Residential Leases in Colorado

As with contracts generally, the central idea is that the parties to a lease can, for the most part, bargain and negotiate the terms of their relationship. In practice, however, it is widely understood that residential leases are almost always entered into with no prior bargaining and little understanding on behalf of the tenant. Particularly in tight rental markets, as we have seen in and around Boulder and Denver for years, landlords generally wield far more bargaining power and in turn dictate all of the terms of the lease agreement to prospective tenants in a take it or leave it fashion.

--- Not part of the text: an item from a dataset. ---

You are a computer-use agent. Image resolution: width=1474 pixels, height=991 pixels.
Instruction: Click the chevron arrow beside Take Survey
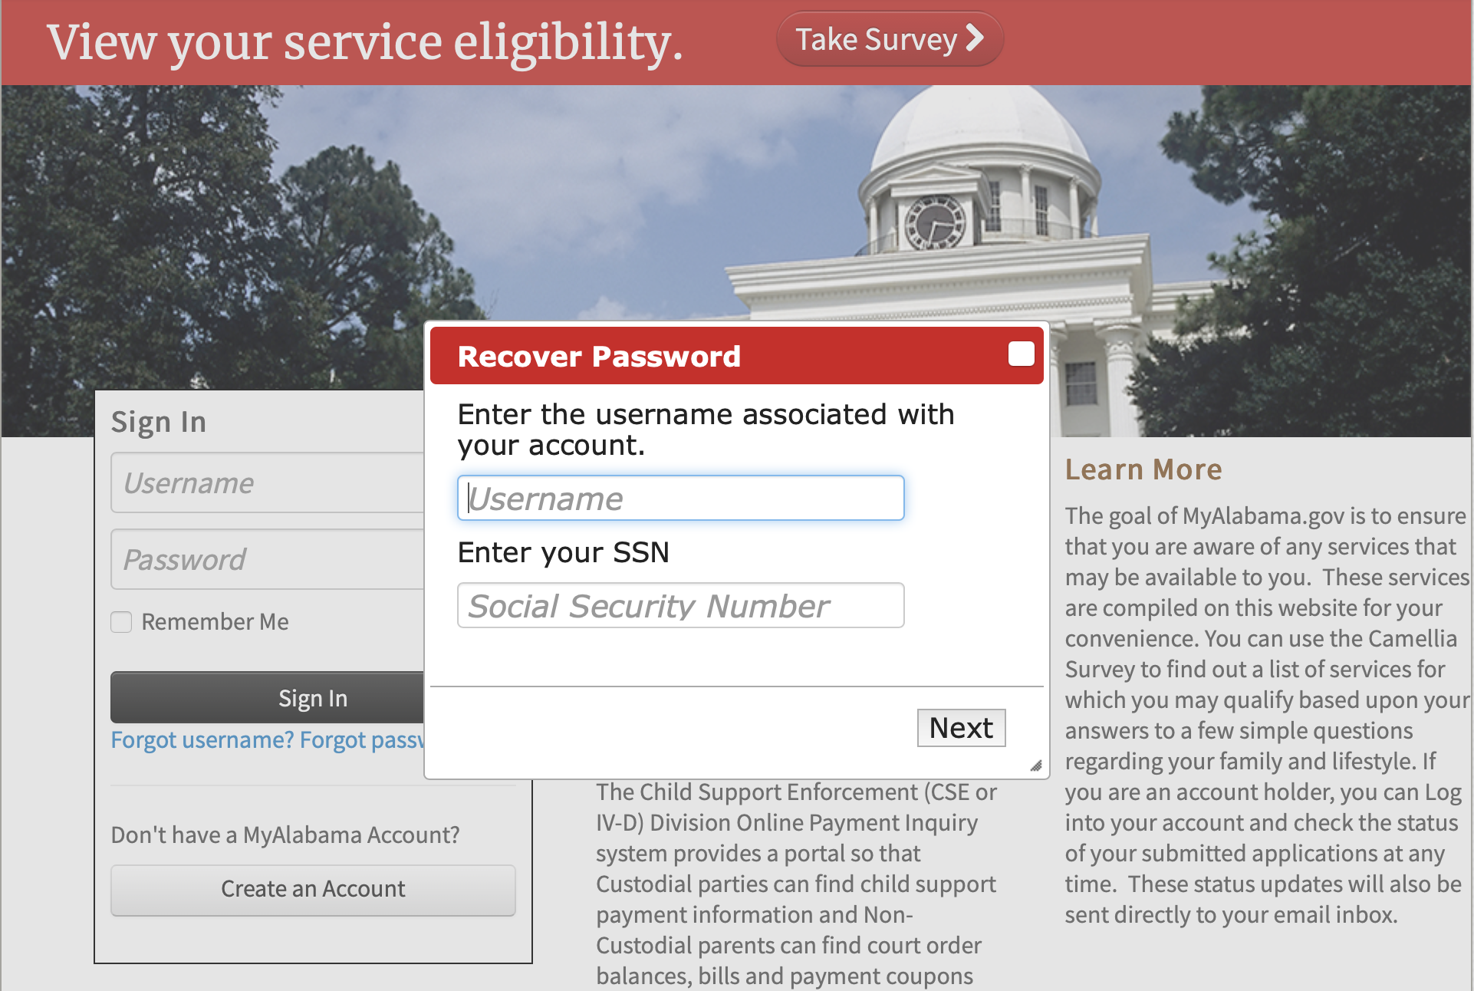click(974, 38)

The Colorado State Assembly, while not historically known for its concern for tenants, has passed a number of statutes to address the disparity in bargaining power between landlords and tenants in the residential real estate setting. Among the most important are Colorado’s warranty of habitability, the Forcible Entry and Detainer Act, C.R.S. §§ 13-40-101 through -123, and the Colorado Security Deposits Act, C.R.S. §§ 38-12-101 through -104. Along with statutory protections, Colorado case law also offers some protection to unwary tenants by way of doctrines that relate generally to contract interpretation and enforcement, and others that apply primarily to lease agreements.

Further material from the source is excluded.